[Opening SUPPLIED PASSAGE section]
The curious case of the soft signal

NICK HOWSON AT EDGBASTON: Stuart Broad was convinced he had Devon Conway caught on day two. Maybe he did. But three umpires and countless replays couldn't substantiate the appeal



Stuart Broad was angry. Devon Conway relieved. Zak Crawley was bashful. And umpires Michael Gough, Richard Illingworth and Richard Kettleborough the bad guys.

It was just another day in the unsatisfactory life of cricket's soft signal.

It is a fascinating aspect of elite sport that while we accept athletes will make mistakes both on and off the field, we cannot make the same exception for officials. And on occasions when they don't even make errors.

We've reached the stage that if you don't have an absolute opinion about those responsible for upholding the rules and spirit of the sport do you even care?

Broad bowled, Conway edged, Crawley collected. Then the chaos commenced.

Kettleborough wasn't convinced and asked for TV assistance, providing a soft signal of 'not out' as any responsible person would. Gough agreed, with replays showing the ball while nestling into Crawley's hands also brush the ground at the same time. At best it was inconclusive.

Rules 33.1: Out Caught states:

The striker is out Caught if a ball delivered by the bowler, not being a No ball, touches his/her bat without having previously been in contact with any fielder, and is subsequently held by a fielder as a fair catch before it touches the ground.
[Closing SUPPLIED PASSAGE section]
[Opening DATA PROVIDED section]
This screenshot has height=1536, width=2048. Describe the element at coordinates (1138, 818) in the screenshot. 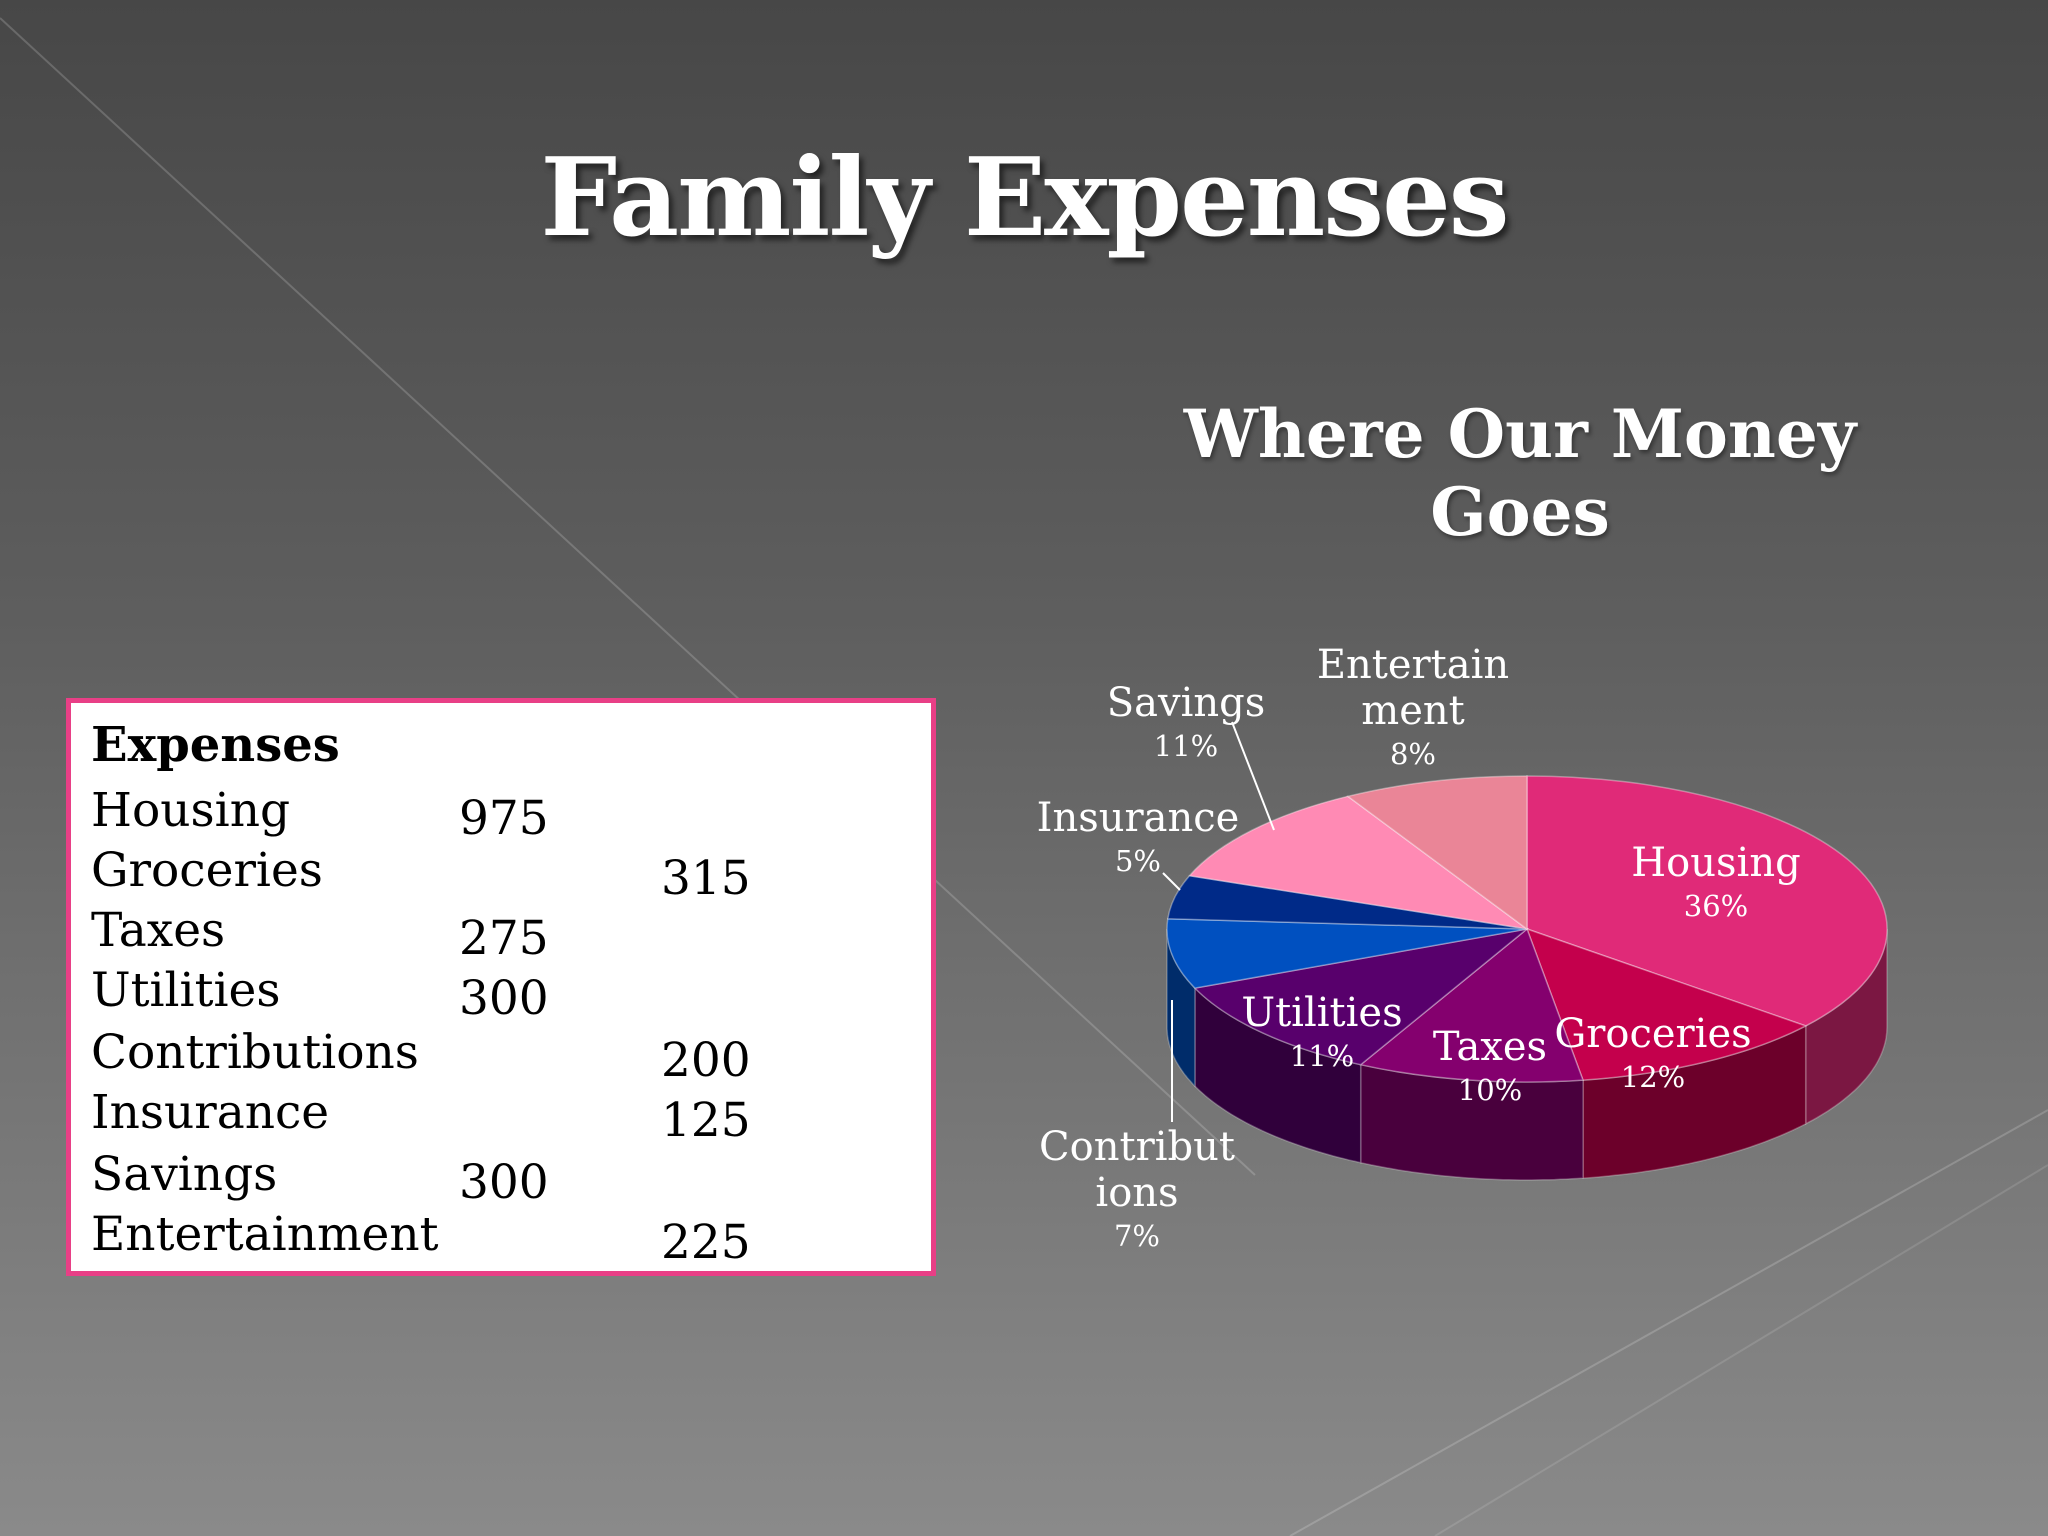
[Closing DATA PROVIDED section]
* EXERCISE INSTRUCTIONS
**a.** In the Edgbaston cricket report, what soft signal did Kettleborough give when he asked for TV assistance?
**b.** Please continue the Edgbaston cricket report after the quoted catching rule.

* ANSWERS GIVEN
**a.** Not out.

**b.**
Broad fumes and Conway makes batting look easy... TEST MATCH TALKING POINTS

But apparently, that isn't good enough, particularly if that doesn't satisfy your own opinion. Because if you disagree then there has been a murder.

"It was a tricky period when that happened," admitted Conway, who eventually fell for 80. "I nicked it and looked back and wasn't 100 per cent sure if it did carry. I was there just to see if the umpire was going to give me out.

"Fortunately, the ruling went my way. I am very grateful that it perhaps bounced in front of the fielder and I'm pretty happy that I got another chance.

"It happens too quickly. For an umpire to give a definitive answer straight away is pretty tough on the human eye. 

"We've got the technology to prove whether the guys are catching it or whether it has dropped short, so why not use the technology if we have it? It is a tricky situation for the umpires to make that call.

"They sent it upstairs for the third umpire to make the ruling and at least we used the technology the way it is meant to be used."

There are two bones of contention here. The first is if soft signals should exist, the second being the accuracy of TV umpiring.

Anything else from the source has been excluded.